Dataset entries:
▬▬▬

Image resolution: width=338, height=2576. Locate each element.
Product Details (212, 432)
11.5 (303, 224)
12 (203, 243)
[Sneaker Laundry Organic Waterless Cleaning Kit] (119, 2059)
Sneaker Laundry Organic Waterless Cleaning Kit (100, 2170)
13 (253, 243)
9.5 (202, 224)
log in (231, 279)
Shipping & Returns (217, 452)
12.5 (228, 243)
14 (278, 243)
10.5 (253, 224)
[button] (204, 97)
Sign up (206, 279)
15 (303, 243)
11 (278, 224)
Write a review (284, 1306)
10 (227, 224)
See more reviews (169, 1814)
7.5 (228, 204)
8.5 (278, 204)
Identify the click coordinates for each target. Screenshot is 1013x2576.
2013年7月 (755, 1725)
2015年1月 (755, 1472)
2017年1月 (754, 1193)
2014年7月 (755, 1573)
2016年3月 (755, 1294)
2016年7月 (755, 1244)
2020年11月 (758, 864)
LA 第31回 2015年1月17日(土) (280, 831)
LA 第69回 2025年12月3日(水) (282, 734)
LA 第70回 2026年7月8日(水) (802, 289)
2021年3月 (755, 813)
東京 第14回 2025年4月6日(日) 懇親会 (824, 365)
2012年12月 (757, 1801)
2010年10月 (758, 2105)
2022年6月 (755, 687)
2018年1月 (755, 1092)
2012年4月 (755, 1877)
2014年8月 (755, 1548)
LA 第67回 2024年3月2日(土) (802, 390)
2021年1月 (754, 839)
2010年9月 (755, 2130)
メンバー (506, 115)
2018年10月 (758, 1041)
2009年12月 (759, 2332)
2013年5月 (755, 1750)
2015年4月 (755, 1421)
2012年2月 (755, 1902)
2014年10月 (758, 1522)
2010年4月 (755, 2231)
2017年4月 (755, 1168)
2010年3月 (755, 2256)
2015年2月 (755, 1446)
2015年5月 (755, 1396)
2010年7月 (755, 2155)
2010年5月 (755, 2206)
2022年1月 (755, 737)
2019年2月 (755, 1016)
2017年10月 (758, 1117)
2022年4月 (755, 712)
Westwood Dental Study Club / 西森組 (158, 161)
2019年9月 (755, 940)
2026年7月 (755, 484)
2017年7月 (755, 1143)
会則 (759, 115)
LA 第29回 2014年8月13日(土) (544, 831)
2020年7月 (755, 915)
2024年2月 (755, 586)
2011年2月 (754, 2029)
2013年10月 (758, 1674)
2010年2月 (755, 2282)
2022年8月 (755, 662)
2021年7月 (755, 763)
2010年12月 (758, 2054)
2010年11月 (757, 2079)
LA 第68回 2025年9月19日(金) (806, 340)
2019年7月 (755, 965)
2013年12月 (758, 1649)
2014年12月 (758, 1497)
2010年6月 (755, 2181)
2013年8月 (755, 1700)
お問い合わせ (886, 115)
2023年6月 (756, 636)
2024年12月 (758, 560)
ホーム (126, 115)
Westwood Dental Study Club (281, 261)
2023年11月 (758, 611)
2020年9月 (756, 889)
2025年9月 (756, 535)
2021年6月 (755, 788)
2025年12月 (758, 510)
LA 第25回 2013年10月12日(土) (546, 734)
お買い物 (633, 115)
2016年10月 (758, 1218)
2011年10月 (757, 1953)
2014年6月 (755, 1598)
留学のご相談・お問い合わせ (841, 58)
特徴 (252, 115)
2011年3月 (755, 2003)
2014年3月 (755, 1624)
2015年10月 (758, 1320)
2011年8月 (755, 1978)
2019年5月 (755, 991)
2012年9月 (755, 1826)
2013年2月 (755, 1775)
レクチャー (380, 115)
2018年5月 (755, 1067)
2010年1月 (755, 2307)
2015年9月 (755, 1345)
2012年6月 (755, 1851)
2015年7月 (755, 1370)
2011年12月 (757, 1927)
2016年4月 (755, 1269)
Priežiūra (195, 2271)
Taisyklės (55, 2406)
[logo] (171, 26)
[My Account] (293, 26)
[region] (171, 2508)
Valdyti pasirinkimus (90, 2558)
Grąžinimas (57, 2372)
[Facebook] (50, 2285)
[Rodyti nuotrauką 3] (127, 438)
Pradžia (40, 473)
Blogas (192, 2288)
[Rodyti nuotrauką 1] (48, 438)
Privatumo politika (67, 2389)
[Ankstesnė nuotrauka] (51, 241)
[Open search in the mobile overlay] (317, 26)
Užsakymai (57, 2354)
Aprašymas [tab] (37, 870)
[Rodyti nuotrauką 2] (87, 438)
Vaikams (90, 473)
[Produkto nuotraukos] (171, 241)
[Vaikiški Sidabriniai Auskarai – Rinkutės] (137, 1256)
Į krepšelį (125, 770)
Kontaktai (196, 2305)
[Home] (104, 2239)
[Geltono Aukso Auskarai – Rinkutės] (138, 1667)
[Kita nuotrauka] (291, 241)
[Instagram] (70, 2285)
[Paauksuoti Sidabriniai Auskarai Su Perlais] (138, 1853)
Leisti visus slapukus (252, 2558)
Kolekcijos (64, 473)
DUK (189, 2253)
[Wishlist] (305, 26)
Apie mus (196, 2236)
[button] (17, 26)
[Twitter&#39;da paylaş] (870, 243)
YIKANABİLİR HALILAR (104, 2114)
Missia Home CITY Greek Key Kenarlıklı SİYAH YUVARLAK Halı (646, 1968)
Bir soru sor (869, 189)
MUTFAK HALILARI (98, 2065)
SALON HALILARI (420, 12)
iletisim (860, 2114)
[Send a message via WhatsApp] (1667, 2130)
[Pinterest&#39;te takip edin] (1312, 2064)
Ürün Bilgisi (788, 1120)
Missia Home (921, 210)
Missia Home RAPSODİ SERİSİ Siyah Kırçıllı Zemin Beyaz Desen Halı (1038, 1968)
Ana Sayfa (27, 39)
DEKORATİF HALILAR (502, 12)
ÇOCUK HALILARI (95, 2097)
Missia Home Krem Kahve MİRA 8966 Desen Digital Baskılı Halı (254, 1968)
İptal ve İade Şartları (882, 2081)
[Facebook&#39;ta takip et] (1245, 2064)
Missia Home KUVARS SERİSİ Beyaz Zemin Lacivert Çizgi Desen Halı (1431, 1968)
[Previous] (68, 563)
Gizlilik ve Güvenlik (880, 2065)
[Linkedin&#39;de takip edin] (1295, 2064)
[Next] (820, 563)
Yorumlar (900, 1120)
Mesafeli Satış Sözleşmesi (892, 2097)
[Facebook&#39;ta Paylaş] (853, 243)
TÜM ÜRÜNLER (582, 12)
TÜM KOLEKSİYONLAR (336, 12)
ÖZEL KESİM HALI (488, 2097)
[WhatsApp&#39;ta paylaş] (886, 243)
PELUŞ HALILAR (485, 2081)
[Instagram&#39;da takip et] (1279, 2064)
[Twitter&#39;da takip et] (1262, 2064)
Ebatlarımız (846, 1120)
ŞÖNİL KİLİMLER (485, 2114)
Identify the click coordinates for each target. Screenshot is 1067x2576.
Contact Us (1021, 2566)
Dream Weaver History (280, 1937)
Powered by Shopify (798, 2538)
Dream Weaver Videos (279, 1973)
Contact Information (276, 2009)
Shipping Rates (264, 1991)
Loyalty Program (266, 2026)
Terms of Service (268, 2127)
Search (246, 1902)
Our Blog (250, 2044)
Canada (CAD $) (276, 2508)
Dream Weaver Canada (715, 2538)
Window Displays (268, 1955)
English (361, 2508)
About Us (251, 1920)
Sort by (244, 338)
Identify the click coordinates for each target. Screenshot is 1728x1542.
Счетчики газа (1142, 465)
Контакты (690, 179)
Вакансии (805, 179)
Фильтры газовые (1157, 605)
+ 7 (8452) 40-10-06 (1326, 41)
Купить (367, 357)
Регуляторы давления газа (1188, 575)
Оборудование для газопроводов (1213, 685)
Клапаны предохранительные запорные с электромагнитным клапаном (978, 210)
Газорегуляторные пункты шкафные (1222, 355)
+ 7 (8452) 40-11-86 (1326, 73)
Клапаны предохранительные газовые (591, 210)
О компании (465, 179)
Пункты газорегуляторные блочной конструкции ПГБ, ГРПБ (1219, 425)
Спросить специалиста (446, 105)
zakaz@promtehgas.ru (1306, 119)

▬▬▬

- [Exercise details] Every line in the data that holds the string "Cleaning" should be copied.

- [Answer space]
[Sneaker Laundry Organic Waterless Cleaning Kit] (119, 2059)
Sneaker Laundry Organic Waterless Cleaning Kit (100, 2170)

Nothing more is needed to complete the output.